Seoul, il Parlamento chiede alla Cina di fermare il rimpatrio forzato dei nordcoreani
Approvata con 154 voti favorevoli una risoluzione per fermare la politica cinese sui rifugiati politici che scappano dal regime di Pyongyang. Una parlamentare in sciopero della fame davanti all’ambasciata di Pechino: “O cambiano la loro politica o morirò. Non ho intenzione di fermarmi”.

Seoul (AsiaNews/Agenzie) - Il Parlamento di Seoul ha approvato oggi con 154 voti favorevoli una risoluzione con cui chiede alla Cina di fermare il rimpatrio forzato dei rifugiati nordcoreani. La proposta è stata avanzata per cercare di salvare 30 immigrati del Nord, arrestati dal governo di Pechino e in procinto di essere rimandati a casa. Una parlamentare dell'opposizione ha iniziato uno sciopero della fame "se necessario fino alla morte" per convincere il governo cinese a cambiare del tutto la propria politica sulla questione.

Pechino, ultimo alleato rimasto del governo nordcoreano, considera gli esuli dal Nord dei "migranti economici illegali" e se li arresta li rimanda a casa. Ma la situazione di chi cerca di fuggire e viene catturato è peggiorata con la morte di Kim Jong-il: il suo successore, Kim Jong-un, ha infatti annunciato subito dopo la presa del potere che intende "sterminare le famiglie di coloro che cercano di abbandonare la madrepatria". Dalla fine della guerra di Corea (1950-1953), circa 21mila persone sono fuggite dall'ultimo regime stalinista: per andarsene, quasi tutti passano dalla Cina per poi chiedere asilo politico alla Corea del Sud.

La questione riguarda anche il diritto internazionale: secondo i trattati fra le nazioni, infatti, chi scappa da un Paese con chiari tratti di persecuzione va considerato un rifugiato e non un immigrato. Il presidente sudcoreano Lee Myung-bak ha dichiarato: "Per quanto riguarda gli esuli nordcoreani, il governo cinese deve trattarli in linea con i trattati internazionali. Non sono dei criminali". La Corea del Sud ha chiesto inoltre alle Nazioni Unite di intervenire.

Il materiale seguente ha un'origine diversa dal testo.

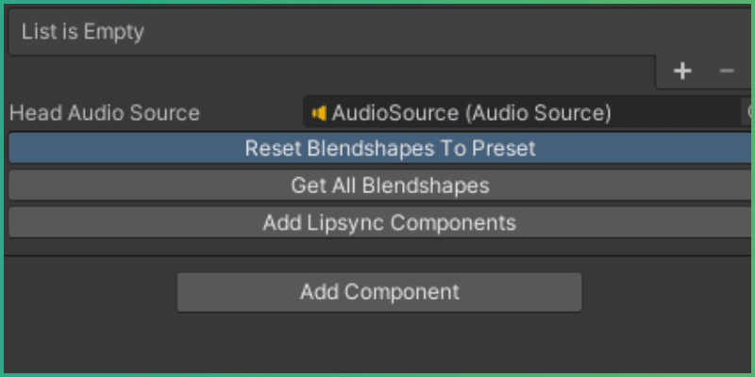Viewport: 755px width, 377px height.
Task: Select the 'List is Empty' row
Action: click(x=378, y=33)
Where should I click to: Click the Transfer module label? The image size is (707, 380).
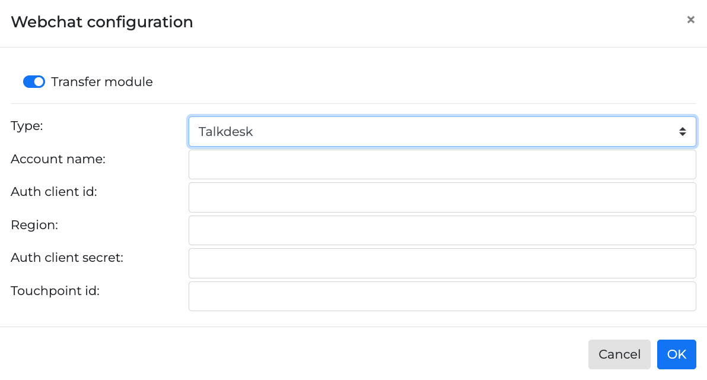click(101, 81)
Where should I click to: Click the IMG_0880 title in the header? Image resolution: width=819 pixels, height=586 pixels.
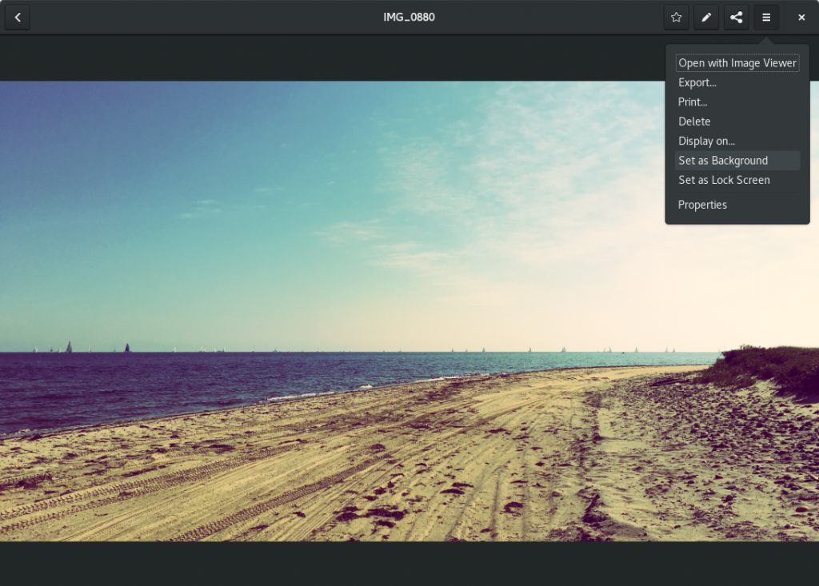coord(409,17)
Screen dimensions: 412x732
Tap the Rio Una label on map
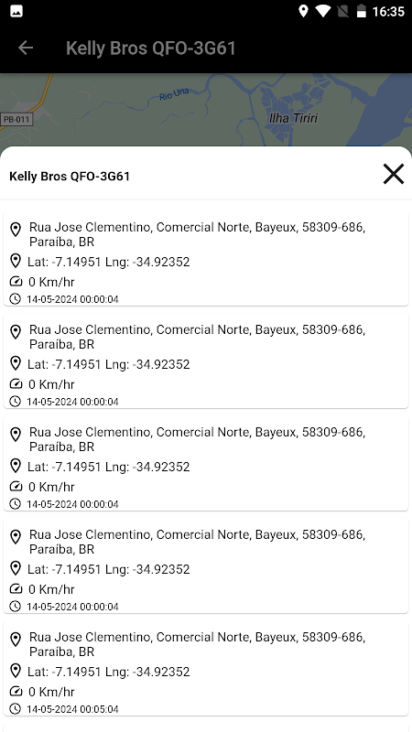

Park Sun-young, esponente del partito conservatore, sta digiunando davanti all'ambasciata cinese a Seoul per chiedere "un vero cambiamento" nella politica sui rifugiati: "Se la situazione rimane questa morirò, dato che non ho intenzione di fermarmi". La donna, 55 anni, è accampata davanti a una chiesa: non ha fonti di riscaldamento, nonostante la notte la temperatura scenda sotto gli zero gradi, e partecipa a tutte le proteste anti-cinesi che si verificano davanti all'ambasciata.